The reporter of "Science and Technology Innovation Board**" noticed that from the final form, compared with single-modality, multi-modal large models process text, audio and other types of information at the same time, which is more in line with the way humans receive, process and express information, and can also become a human intelligent assistant.
At present, Google has launched the multi-modal large model Gemini 15 pro;Meta has successively open-sourced multimodal large models such as imagebind and anymal; OpenAI's recent intensive spoilers GPT-5 will focus on breakthroughs in voice input and input, image output, and the final input direction, or will achieve true multimodality.
Shi Xiaojun, an analyst of the computer team of Huafu ** Research Institute, said on February 18 that multimodality is a new round of revolution in AI large models. Multi-modality improves the generalization ability of large models, and realizes "multi-specialization and multi-ability" in a multi-information environment, which has broad application scenarios and market value in vertical fields, Shi Xiaojun said.
The reporter of the Science and Technology Innovation Board noticed that compared with text generation, the generation of large models and applications due to data, computing power and other reasons, resulting in a small number of products.

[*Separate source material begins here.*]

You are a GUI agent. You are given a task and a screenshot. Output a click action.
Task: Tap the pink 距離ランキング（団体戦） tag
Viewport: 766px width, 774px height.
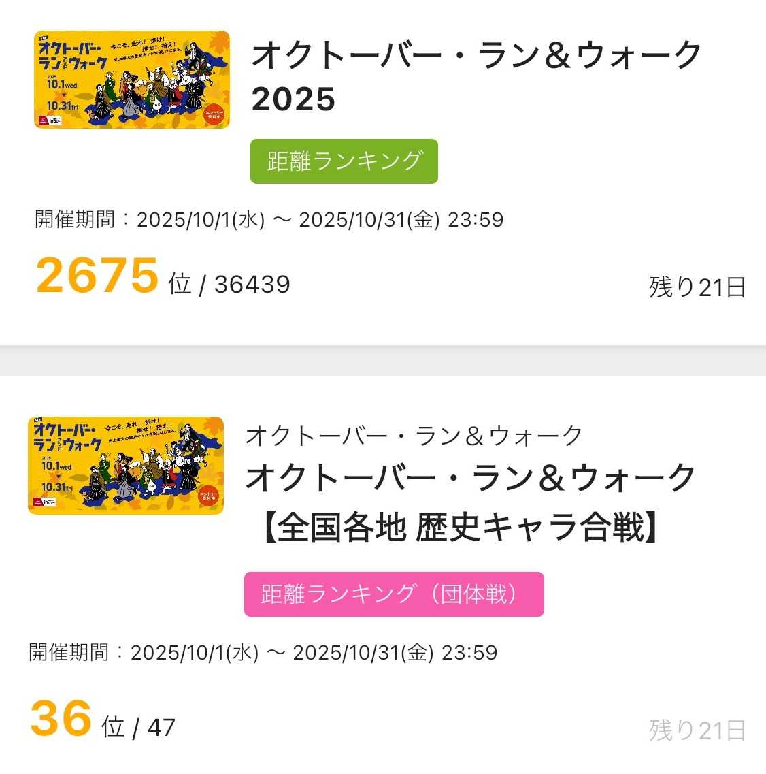393,594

On the Internet, Google Gemini and Sora conduct adversarial training**, which can also make people find that some scenes generated by Sora are suspected of not conforming to basic common sense, and the effect does not seem to be perfect.
Overall, it is unclear how multimodal models will change the industry. For the follow-up development of the business of the above-mentioned listed companies, the reporter of "Science and Technology Innovation Board**" will continue to pay attention to the report.